SMBs Struggle Amid MyPayrollHR Fraud Inquiry

SMBs Struggle Amid MyPayrollHR Fraud Inquiry

The closure of New York-based payroll processing firm MyPayrollHR left some 8,000 people and about 400 companies without their paychecks.

Now, small business owners are struggling to make up thousands of dollars in tax payments that vanished or are in limbo, Chicago’s Daily Herald reported Tuesday (Oct. 22).

Pro/Data Workforce Solutions, based in Gurnee, Illinois, notified its clients in September that it would stop handling payroll services as of Oct. 1 because of issues relating to a third-party service it was associated with called Cloud Payroll. That payroll company is a subsidiary of MyPayrollHR. As a result, workers across the country were left with negative bank balances amid the disappearance of up to $35 million.

The ongoing debacle includes allegations against company CEO Michael Mann, who was arrested by the FBI Sept. 23 and faces federal charges of committing $70 million in bank fraud, according to the U.S. attorney’s office for Northern New York.

Mann told law enforcement authorities that MyPayrollHR was legitimate, but he admitted to creating other “companies that had no purpose other than to be used in the fraud,” according to the court filing. He obtained loans and lines of credit by borrowing against “non-existent receivables,” the filing said.

Prosecutors accuse Mann of fraudulently getting bank loans by establishing credit lines for fake companies.

Client letters seen by the Daily Herald showed that taxes for employee paychecks dated between Aug. 28 and Sept. 4 were frozen by Cloud Payroll’s bank, Pioneer Bank.

MyPayrollHR abruptly shuttered on Sept. 5 after Mann’s banks, suspecting him of fraud, froze his accounts.

According to the complaint filed in U.S. District Court Sept. 20, Mann began borrowing “large sums of money” starting around 2010.

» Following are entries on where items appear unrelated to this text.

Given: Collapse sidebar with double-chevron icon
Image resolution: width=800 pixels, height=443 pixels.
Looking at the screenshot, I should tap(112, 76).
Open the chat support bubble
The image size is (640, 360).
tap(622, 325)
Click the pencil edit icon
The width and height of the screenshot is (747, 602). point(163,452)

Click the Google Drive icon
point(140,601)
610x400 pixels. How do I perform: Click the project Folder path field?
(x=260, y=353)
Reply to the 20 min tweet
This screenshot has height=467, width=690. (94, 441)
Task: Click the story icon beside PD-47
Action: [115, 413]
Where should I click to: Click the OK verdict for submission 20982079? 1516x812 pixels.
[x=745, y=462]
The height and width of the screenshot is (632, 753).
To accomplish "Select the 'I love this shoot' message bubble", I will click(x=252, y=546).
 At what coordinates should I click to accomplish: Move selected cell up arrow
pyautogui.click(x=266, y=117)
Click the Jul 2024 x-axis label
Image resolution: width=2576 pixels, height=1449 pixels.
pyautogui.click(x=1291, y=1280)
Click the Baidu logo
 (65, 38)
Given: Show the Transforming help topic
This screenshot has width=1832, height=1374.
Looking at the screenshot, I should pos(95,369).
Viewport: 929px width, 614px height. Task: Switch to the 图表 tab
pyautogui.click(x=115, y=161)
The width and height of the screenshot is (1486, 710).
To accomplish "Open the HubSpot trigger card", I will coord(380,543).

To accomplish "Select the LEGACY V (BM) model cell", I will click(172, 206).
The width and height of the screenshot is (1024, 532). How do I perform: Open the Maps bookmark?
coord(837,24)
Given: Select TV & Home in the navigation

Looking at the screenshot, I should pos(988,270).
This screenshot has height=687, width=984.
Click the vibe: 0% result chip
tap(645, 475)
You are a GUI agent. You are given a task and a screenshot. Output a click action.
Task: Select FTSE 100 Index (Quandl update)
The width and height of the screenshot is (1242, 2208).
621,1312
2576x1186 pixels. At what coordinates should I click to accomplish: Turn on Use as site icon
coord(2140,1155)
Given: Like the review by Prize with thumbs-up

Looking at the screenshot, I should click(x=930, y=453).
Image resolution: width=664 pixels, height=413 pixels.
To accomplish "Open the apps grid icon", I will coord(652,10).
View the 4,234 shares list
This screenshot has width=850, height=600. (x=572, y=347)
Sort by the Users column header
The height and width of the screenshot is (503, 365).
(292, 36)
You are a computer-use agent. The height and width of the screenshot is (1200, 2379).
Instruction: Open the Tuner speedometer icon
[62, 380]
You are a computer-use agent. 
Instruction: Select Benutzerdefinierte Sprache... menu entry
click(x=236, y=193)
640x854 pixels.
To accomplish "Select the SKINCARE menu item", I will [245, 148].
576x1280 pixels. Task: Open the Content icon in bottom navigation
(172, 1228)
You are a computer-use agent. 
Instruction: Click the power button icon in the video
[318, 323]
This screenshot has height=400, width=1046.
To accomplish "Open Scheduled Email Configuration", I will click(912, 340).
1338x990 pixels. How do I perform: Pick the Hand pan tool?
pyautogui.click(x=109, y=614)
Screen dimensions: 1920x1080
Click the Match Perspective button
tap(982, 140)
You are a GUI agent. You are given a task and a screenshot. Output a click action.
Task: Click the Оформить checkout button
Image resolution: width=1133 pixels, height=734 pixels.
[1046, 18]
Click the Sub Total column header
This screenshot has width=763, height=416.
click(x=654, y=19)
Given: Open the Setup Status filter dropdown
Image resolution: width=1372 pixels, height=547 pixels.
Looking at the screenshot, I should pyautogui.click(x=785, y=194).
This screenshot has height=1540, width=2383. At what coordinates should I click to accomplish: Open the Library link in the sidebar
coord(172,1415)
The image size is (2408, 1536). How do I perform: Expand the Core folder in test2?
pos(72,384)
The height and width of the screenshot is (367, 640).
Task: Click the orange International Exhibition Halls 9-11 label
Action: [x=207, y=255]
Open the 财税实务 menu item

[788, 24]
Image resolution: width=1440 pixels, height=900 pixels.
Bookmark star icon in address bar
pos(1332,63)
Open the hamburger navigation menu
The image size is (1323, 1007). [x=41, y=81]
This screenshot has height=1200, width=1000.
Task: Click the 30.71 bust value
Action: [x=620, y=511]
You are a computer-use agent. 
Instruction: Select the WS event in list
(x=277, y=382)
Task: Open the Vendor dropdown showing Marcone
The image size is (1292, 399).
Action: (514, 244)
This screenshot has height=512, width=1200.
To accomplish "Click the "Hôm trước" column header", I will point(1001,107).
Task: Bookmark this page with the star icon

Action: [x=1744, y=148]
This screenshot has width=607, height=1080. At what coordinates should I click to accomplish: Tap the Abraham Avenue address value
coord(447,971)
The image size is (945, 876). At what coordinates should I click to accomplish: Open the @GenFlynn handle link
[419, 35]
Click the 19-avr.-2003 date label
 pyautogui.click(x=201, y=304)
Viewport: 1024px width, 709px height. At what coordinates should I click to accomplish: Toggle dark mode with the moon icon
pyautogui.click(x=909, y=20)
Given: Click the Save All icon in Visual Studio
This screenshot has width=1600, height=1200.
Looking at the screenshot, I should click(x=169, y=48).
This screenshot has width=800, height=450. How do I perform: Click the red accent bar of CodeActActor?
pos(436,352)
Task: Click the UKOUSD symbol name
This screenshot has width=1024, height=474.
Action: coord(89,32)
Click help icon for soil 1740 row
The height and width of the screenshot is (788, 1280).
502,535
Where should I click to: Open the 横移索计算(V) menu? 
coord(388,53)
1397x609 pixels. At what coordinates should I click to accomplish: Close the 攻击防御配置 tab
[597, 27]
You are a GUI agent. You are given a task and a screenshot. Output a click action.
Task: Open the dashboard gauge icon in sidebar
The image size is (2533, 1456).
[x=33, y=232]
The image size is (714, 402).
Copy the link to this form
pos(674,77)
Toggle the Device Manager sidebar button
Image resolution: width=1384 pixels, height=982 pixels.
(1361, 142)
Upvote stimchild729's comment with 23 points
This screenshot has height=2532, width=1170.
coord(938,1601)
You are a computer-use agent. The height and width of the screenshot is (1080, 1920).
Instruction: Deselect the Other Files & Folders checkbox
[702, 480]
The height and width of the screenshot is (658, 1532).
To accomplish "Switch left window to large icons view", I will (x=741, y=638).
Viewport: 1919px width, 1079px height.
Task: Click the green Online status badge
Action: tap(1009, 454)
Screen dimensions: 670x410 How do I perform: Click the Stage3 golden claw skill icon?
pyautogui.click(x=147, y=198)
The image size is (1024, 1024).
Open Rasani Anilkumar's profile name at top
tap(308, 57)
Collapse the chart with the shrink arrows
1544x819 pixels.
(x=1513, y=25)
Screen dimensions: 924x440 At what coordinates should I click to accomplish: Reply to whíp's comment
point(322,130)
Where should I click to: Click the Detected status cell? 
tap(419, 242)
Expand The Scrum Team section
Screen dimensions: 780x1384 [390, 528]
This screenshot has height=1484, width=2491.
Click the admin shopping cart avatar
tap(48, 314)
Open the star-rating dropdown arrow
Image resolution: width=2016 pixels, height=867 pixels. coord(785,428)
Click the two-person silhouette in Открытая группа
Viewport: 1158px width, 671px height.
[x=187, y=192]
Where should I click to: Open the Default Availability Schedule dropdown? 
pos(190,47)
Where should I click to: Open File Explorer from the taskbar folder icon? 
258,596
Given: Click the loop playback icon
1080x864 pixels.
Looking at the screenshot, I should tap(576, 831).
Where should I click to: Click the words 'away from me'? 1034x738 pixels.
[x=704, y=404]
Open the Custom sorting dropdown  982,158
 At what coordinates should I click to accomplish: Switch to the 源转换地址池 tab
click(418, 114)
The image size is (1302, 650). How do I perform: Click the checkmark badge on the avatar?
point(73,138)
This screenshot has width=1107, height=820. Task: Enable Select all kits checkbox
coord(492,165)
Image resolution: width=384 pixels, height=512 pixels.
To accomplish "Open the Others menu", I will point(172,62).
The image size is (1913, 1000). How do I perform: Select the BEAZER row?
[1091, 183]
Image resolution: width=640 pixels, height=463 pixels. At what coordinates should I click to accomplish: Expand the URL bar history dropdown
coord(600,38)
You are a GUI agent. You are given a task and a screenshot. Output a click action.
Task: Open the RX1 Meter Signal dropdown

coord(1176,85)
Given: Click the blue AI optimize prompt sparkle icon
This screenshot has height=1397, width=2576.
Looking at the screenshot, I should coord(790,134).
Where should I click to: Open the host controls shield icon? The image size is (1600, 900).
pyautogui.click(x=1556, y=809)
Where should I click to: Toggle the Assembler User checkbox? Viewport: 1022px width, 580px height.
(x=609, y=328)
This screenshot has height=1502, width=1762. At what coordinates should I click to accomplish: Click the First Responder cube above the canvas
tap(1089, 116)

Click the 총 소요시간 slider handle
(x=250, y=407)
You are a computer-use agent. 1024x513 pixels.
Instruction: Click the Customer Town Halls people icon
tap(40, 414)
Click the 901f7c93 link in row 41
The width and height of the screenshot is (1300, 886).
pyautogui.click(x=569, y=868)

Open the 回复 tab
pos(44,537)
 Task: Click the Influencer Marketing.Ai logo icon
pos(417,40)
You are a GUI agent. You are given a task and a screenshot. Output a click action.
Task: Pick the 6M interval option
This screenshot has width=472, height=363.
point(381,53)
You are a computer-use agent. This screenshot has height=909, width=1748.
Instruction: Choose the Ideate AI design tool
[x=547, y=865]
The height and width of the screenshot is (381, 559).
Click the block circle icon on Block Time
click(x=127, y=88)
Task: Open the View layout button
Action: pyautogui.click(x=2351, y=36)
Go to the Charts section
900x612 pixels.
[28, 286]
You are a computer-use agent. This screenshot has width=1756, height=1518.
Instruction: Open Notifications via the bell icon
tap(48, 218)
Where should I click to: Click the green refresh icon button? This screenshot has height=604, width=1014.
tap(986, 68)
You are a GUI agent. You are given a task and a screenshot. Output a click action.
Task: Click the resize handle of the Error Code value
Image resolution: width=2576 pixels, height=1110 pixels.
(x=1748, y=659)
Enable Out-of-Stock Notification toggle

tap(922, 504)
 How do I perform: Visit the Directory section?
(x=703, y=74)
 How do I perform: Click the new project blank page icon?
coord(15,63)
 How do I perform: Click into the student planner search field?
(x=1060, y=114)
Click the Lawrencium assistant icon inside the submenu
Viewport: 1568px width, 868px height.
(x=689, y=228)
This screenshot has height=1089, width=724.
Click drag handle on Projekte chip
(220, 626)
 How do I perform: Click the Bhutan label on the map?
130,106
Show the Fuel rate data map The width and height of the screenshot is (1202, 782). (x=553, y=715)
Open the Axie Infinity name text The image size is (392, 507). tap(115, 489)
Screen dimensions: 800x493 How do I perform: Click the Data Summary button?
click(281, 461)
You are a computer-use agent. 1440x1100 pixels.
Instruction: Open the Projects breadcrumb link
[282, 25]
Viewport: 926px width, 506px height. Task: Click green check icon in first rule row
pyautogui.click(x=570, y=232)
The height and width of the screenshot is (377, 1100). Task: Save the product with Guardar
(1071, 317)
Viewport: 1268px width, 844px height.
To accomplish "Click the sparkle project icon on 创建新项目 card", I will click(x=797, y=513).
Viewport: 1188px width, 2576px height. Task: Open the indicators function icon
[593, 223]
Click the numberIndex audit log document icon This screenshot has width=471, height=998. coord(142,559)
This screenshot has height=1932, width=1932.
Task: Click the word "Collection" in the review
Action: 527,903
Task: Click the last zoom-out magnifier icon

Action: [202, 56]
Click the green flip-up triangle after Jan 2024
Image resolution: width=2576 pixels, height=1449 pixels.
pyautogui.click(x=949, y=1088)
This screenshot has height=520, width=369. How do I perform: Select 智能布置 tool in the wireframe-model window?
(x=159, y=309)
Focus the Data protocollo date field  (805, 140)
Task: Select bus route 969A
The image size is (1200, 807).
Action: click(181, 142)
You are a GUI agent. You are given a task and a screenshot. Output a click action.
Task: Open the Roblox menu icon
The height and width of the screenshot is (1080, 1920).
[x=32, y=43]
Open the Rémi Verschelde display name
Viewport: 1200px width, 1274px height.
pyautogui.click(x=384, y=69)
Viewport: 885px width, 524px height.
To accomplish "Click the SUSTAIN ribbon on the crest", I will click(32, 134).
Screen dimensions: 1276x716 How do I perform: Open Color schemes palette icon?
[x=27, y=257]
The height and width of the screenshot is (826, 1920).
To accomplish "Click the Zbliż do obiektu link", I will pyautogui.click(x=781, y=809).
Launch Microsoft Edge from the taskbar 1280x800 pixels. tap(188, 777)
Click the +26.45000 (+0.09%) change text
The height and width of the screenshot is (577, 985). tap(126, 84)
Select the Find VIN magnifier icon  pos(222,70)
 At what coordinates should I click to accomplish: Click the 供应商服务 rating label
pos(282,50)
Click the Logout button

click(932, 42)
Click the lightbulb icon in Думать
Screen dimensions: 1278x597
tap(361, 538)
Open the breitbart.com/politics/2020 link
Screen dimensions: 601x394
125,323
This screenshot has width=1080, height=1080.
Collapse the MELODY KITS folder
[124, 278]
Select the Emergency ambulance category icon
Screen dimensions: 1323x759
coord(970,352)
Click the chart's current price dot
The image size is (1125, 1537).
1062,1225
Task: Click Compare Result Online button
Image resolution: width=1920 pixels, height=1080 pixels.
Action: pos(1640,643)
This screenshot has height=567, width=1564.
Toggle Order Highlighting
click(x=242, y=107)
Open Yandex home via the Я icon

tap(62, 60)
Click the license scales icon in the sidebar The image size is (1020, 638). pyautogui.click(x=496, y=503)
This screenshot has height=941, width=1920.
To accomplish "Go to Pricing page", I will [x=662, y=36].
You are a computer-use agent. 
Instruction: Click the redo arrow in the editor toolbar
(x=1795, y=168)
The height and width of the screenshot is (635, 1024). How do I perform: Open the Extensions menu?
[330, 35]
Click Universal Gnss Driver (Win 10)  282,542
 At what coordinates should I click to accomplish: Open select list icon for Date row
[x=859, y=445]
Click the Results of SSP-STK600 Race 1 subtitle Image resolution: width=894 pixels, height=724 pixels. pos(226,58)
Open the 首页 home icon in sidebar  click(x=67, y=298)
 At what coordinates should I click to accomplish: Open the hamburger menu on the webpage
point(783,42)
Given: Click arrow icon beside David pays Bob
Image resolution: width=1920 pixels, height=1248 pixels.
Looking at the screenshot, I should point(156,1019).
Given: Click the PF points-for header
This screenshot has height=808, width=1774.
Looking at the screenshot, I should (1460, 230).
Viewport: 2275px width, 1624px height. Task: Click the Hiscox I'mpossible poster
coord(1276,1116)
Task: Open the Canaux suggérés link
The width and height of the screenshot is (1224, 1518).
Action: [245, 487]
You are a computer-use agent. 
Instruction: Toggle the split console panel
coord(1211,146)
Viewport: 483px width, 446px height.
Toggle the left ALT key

Mann did not enter a plea and was released on a $200,000 bond secured by his home and two cars. He faces up to 30 years in prison, a maximum $1 million fine and five years of post-release supervision.

The NYC-based financial technology company DailyPay has created a $25,000 fund to pay for overdraft and/or late fees for MyPayrollHR employees, up to $100 per employee. DailyPay enables employers to provide on-demand access to employee wages.